What you will do: Reproduce the records exactly through the line with "Aceptar todas las cookies (1498, 565)".

_ _ _ _

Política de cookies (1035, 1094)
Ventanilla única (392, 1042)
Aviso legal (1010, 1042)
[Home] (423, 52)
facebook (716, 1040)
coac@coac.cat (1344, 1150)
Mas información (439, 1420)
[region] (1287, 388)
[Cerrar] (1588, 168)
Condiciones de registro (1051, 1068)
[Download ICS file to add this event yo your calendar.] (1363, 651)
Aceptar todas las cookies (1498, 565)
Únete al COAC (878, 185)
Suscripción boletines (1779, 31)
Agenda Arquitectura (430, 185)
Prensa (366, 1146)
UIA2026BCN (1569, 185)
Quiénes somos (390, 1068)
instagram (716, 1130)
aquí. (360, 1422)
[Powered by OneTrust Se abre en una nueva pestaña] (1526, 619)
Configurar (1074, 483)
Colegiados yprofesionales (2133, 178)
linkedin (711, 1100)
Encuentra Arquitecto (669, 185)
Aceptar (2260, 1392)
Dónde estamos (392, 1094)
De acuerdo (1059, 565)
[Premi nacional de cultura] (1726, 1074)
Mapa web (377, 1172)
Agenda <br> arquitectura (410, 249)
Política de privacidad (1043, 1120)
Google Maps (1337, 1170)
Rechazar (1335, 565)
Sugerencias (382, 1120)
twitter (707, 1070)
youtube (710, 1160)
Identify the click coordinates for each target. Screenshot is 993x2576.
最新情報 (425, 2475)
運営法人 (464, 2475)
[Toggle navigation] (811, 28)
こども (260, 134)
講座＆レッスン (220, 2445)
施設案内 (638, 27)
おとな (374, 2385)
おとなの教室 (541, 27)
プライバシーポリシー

_ _ _ _

Response to this task:
Política de cookies (1035, 1094)
Ventanilla única (392, 1042)
Aviso legal (1010, 1042)
[Home] (423, 52)
facebook (716, 1040)
coac@coac.cat (1344, 1150)
Mas información (439, 1420)
[region] (1287, 388)
[Cerrar] (1588, 168)
Condiciones de registro (1051, 1068)
[Download ICS file to add this event yo your calendar.] (1363, 651)
Aceptar todas las cookies (1498, 565)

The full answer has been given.